WHAT THE EXERCISE ASKS — Return, without any change, only the lines of the material below that start with the line containing "Gujarat (25, 236)" and go on through the line containing "アンダーマウントダブルボウルハンドメイドSUS304ステンレスシンク (307, 463)", including both of those lines.

** Begin RECORD SET **

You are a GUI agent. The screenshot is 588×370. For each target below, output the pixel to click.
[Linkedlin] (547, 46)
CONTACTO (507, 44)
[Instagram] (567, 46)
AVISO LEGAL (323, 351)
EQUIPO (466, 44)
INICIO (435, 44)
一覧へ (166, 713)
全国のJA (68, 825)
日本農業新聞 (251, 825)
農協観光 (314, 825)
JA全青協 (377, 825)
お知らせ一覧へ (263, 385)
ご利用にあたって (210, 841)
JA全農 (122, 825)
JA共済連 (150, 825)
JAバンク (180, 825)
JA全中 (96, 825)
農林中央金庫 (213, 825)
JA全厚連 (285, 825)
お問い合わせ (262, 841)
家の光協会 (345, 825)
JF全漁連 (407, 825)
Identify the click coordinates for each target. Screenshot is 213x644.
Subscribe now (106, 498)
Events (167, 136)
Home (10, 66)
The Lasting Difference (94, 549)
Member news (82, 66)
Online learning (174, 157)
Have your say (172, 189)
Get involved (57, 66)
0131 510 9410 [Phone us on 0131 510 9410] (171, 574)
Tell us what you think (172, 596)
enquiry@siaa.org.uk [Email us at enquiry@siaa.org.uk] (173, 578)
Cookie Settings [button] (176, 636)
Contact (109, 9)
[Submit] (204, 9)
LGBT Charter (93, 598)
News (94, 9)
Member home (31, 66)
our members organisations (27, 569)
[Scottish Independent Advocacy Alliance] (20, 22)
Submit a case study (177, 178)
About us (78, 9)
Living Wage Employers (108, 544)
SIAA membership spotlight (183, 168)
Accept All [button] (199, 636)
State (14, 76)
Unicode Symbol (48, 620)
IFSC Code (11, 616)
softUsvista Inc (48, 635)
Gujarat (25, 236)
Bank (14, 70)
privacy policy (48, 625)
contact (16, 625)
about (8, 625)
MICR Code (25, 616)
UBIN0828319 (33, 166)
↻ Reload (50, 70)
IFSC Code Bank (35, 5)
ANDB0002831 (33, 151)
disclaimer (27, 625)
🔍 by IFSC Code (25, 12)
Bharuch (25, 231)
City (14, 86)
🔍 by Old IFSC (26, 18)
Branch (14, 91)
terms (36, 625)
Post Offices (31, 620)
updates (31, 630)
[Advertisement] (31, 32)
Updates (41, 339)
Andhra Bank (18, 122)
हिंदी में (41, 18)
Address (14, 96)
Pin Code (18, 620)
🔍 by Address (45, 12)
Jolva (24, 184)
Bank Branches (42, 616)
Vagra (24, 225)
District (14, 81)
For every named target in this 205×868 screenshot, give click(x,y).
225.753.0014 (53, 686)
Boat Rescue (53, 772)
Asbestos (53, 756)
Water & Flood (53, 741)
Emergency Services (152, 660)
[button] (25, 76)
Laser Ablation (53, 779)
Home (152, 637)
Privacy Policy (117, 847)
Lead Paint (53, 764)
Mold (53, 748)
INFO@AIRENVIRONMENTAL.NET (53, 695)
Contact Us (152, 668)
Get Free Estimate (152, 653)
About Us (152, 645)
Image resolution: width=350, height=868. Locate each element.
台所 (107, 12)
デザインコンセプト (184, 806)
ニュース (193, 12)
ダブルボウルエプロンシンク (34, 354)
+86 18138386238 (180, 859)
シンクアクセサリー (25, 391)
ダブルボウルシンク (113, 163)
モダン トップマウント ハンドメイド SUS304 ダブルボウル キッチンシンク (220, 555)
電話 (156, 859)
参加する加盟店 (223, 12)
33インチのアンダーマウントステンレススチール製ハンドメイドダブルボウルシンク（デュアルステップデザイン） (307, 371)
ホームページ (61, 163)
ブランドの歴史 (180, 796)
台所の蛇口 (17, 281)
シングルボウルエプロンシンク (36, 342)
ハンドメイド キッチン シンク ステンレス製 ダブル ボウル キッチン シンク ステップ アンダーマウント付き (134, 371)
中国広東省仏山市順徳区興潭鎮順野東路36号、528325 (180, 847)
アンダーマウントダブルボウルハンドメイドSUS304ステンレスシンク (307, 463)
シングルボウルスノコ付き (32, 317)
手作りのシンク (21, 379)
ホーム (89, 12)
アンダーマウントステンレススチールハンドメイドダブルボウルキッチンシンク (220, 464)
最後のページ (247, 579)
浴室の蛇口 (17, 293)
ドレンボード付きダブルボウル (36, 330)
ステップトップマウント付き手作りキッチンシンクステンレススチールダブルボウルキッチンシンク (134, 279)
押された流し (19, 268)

** End RECORD SET **

EXERCISE RESPONSE —
Gujarat (25, 236)
Bank (14, 70)
privacy policy (48, 625)
contact (16, 625)
about (8, 625)
MICR Code (25, 616)
UBIN0828319 (33, 166)
↻ Reload (50, 70)
IFSC Code Bank (35, 5)
ANDB0002831 (33, 151)
disclaimer (27, 625)
🔍 by IFSC Code (25, 12)
Bharuch (25, 231)
City (14, 86)
🔍 by Old IFSC (26, 18)
Branch (14, 91)
terms (36, 625)
Post Offices (31, 620)
updates (31, 630)
[Advertisement] (31, 32)
Updates (41, 339)
Andhra Bank (18, 122)
हिंदी में (41, 18)
Address (14, 96)
Pin Code (18, 620)
🔍 by Address (45, 12)
Jolva (24, 184)
Bank Branches (42, 616)
Vagra (24, 225)
District (14, 81)
For every named target in this 205×868 screenshot, give click(x,y).
225.753.0014 (53, 686)
Boat Rescue (53, 772)
Asbestos (53, 756)
Water & Flood (53, 741)
Emergency Services (152, 660)
[button] (25, 76)
Laser Ablation (53, 779)
Home (152, 637)
Privacy Policy (117, 847)
Lead Paint (53, 764)
Mold (53, 748)
INFO@AIRENVIRONMENTAL.NET (53, 695)
Contact Us (152, 668)
Get Free Estimate (152, 653)
About Us (152, 645)
Image resolution: width=350, height=868. Locate each element.
台所 (107, 12)
デザインコンセプト (184, 806)
ニュース (193, 12)
ダブルボウルエプロンシンク (34, 354)
+86 18138386238 (180, 859)
シンクアクセサリー (25, 391)
ダブルボウルシンク (113, 163)
モダン トップマウント ハンドメイド SUS304 ダブルボウル キッチンシンク (220, 555)
電話 (156, 859)
参加する加盟店 (223, 12)
33インチのアンダーマウントステンレススチール製ハンドメイドダブルボウルシンク（デュアルステップデザイン） (307, 371)
ホームページ (61, 163)
ブランドの歴史 (180, 796)
台所の蛇口 (17, 281)
シングルボウルエプロンシンク (36, 342)
ハンドメイド キッチン シンク ステンレス製 ダブル ボウル キッチン シンク ステップ アンダーマウント付き (134, 371)
中国広東省仏山市順徳区興潭鎮順野東路36号、528325 (180, 847)
アンダーマウントダブルボウルハンドメイドSUS304ステンレスシンク (307, 463)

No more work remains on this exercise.